→ READING TEXT:
☆ ☆ ☆

That weekend I met with Kathy and her husband at the Los Angeles Regional FIRST Robotics Competition and got to see firsthand what they were so enthusiastic about.  I was in shock.  Never have I witnessed so many students working, laughing, chanting, and crazy about a project like this one.  The support by parents and businesses was nothing I had seen before. This was more than just a group of students interested in computer programming, it was a team of grant writers, fundraisers, accountants, graphic designers, engineers and business people all working together as a team.  I fell in love.

Inspired to include more STEM in my classroom, earlier that month had I transformed my electricity and magnetism unit in my physical science class into a project-based unit where the students built a remote-operated submersible that completed different tasks in the school pool.  I found the project to be stressful and unpredictable. With this experience was fresh in my mind,  I considered Kathy’s question about why no one had started a robotics club in our district.  Is it because of the lack of money, materials, knowledge or time that drives so many teachers away from completing such a task?  I knew I didn’t want another project where I put more time into it than the students, where I would be organizing the meetings and keeping the team going.  I had so much on my plate already.  I am a mother of two young children, an advisor for the solar boat club and was teaching an extra hourly.  The idea of leading another project was just not possible, especially a robotics club.  However, after seeing so many students interested and engaged at the robotics competition, how could I say no?  I told myself it would have to be run and organized by the students and that I would be there to mentor and help find support when needed.  I think this has been the best decision I have ever made.

The students came to the first meeting and immediately started organizing and dispersing tasks to discover what is involved in a robotics club.  From there forward they met once a week to share information about what they found during their research and soon the club was formed.  The natural leaders began to take charge of the meetings and others followed without hesitation.  As we met during the summer to work on robotics, students found their strengths and started running committees.  I supported the students by giving them a room to work in and found mentors from local business and universities to guide the student questions and projects.  Although I could not help answer technical questions, I was good at helping them find the people who could.

☆ ☆ ☆

→ SUPPLIED DATA:
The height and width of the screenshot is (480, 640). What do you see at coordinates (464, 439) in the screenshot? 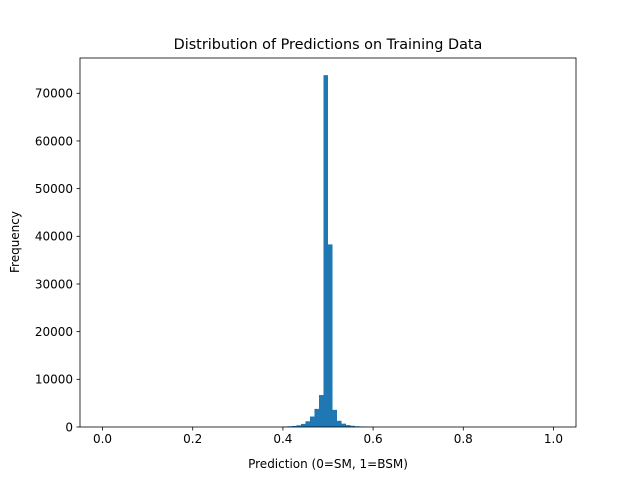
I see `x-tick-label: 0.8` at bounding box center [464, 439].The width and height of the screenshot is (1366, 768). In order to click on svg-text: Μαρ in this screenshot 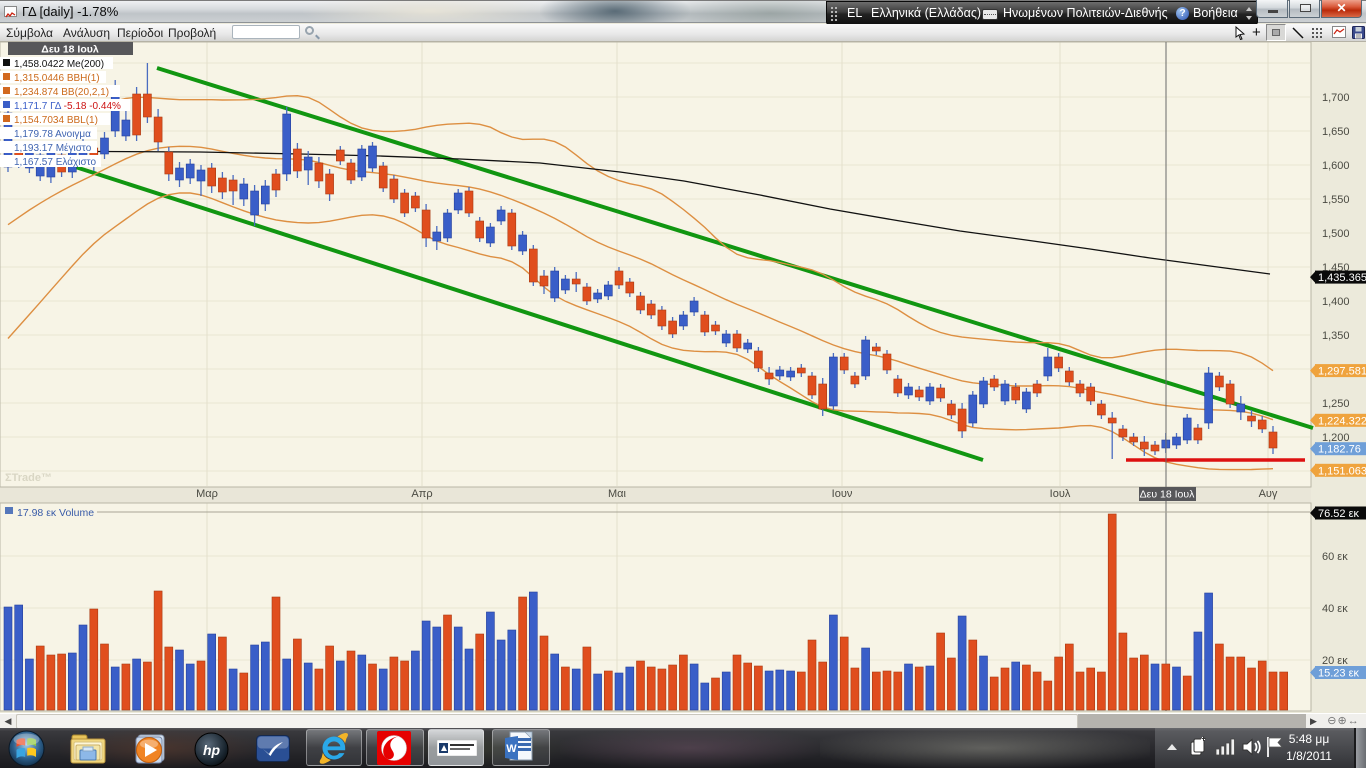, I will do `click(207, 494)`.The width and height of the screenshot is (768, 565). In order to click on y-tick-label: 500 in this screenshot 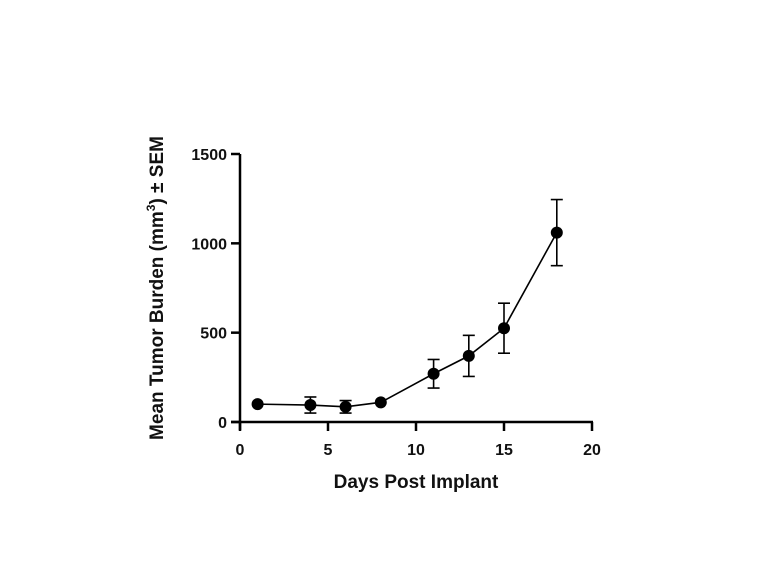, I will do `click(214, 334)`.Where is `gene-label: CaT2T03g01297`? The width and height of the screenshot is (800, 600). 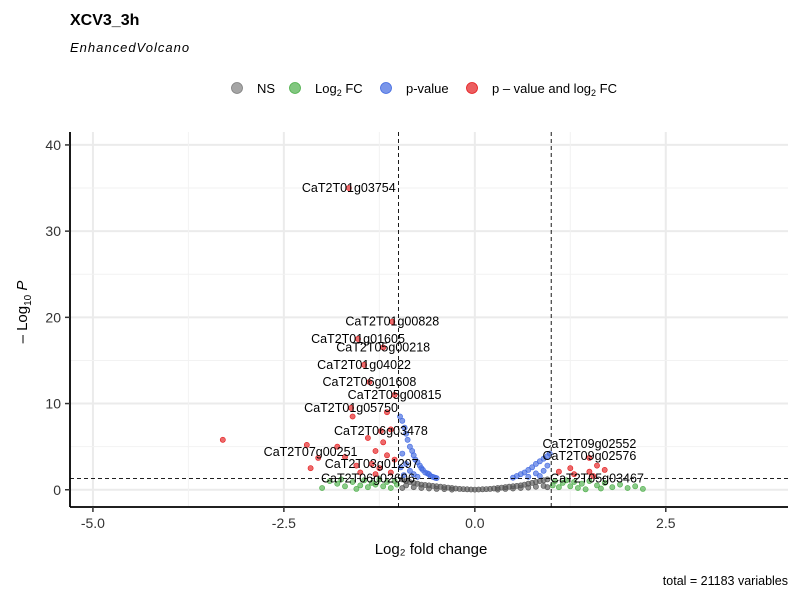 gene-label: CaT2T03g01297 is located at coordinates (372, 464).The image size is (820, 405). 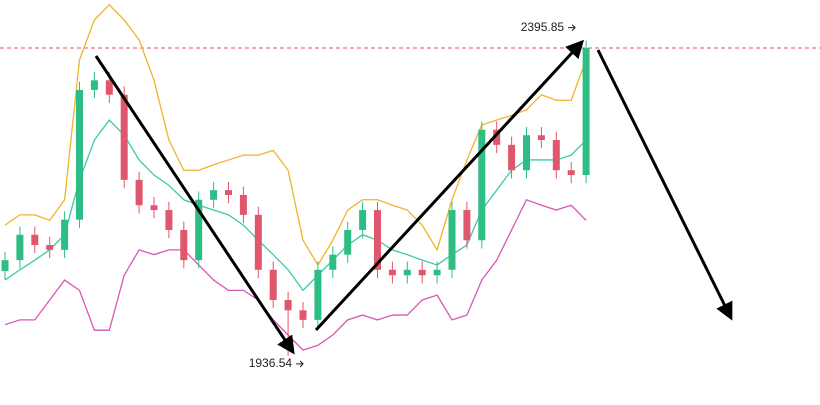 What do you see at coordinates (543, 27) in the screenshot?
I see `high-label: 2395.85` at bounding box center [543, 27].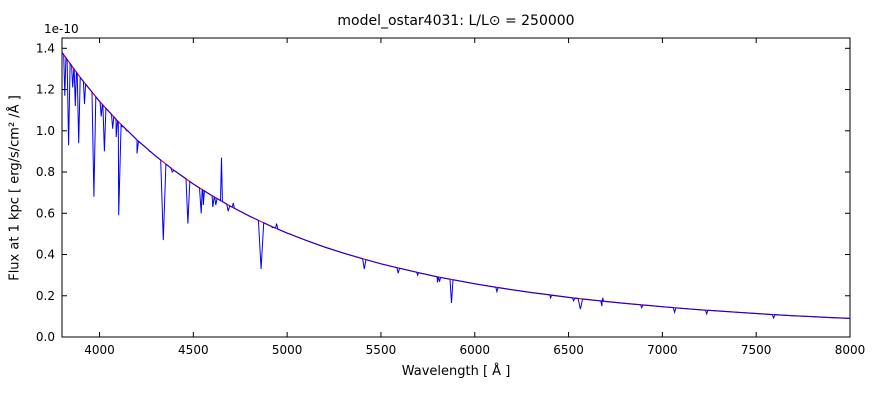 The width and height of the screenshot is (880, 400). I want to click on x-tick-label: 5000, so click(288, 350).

☆ ☆ ☆

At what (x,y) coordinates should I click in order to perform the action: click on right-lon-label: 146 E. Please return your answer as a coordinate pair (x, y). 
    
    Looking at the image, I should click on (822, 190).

☆ ☆ ☆

→ EXERCISE REQUIREMENTS:
Carry on the account of the teacher starting a student-run robotics club, beginning right after its last sentence.

→ WRITTEN RESPONSE:
Having a student driven club is no easy task.  Most students are naturally unorganized and they have a hard time seeing the future.  They are inexperienced at working with adults and the real world.  But one thing they are good at is getting back on their feet when they fail, and they bring a big desire to learn.  With positive reinforcement, self-reflections and constant critique, students are learning and adapting to their environment.

Open ended and thought provoking problems are often areas of instruction that are difficult to cover in a science class assignment.  Clubs like these give students the opportunity to experience these types of problems on a daily basis.  Students walk away from this experience with leadership skills, improved critical thinking and real life application that no science class assignment comes close to offering.  It is for these reasons that I stepped out of my comfort zone and started the first ever student run robotics club at my school.

My students’ goal is to win, but I have more in mind for them.  I want them to experience an engineering business first-hand and understand how it takes many different types of people to make a project happen.  I want them to experience leading and learning from their mistakes.  I want them feeling safe to try something new and know how to ask for help when needed.  No matter how we do in the FIRST Competition, the students are already showing me, and themselves, that they have met these goals.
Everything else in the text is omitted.